La Constitution parle bien de révision et non de l’élaboration d’une nouvelle constitution. Le texte fondamental dispose également que pour certaines matières, notamment les conditions relatives au président de la République, toute révision et ou modification n’est valable qu’après référendum.
La Constitution ivoirienne actuellement en vigueur n’ayant pas prévu de cas d’élaboration d’une nouvelle constitution, c’est-à-dire les conditions de sa propre dissolution ou de sa fin d’existence juridique de façon volontaire et non contraignante ( la contrainte étant marquée par exemple par un coup d’État, une révolution populaire, une insurrection ou autres crises ou situation de crise conduisant généralement à la suspension ou dissolution de la Constitution ) , l’exécutif ivoirien était bien dans un embarras , avec son ambition d’une nouvelle constitution.
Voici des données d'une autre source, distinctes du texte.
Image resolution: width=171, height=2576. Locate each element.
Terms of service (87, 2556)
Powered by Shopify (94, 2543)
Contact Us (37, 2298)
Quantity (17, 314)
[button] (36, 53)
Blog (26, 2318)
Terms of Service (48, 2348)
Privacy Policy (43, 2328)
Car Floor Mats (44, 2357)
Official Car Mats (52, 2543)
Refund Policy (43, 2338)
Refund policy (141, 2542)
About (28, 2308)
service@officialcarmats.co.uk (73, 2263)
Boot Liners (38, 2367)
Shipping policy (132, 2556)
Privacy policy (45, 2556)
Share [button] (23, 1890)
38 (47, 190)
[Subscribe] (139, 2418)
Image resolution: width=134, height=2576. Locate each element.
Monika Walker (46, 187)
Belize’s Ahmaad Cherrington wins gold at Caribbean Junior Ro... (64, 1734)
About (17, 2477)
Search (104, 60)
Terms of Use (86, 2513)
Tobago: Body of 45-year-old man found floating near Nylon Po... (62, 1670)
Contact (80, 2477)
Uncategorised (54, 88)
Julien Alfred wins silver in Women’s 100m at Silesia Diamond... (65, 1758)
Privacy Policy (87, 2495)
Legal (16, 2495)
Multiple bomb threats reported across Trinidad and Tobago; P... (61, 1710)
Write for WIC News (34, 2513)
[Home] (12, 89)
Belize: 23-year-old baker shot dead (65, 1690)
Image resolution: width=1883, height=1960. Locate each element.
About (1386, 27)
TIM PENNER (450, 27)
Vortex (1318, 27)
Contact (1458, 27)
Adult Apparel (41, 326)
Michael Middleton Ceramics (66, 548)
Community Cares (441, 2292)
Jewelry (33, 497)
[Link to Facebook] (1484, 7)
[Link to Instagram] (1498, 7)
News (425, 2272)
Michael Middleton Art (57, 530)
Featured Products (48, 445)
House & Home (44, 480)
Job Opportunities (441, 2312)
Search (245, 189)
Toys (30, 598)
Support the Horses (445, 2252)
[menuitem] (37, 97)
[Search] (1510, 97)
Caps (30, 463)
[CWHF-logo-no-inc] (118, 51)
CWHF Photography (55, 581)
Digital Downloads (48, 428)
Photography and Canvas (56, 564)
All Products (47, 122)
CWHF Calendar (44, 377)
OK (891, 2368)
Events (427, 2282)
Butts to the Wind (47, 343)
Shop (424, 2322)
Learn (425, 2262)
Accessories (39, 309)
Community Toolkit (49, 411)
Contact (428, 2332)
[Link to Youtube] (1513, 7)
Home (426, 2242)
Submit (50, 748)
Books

N’est-il pas abusif de parler d’une nouvelle République, d’autant plus la troisième République envisagée, ne changera fondamentalement pas au niveau de l’essence même du pouvoir : la clé du voûte du système institutionnel et constitutionnel ivoirien restera bien dans l’idée que le pouvoir exécutif aux mains exclusives du Président de République. Le pouvoir exécutif sera toujours incarné par le Président de la République, et non par un Premier ministre, comme en Grande Bretagne.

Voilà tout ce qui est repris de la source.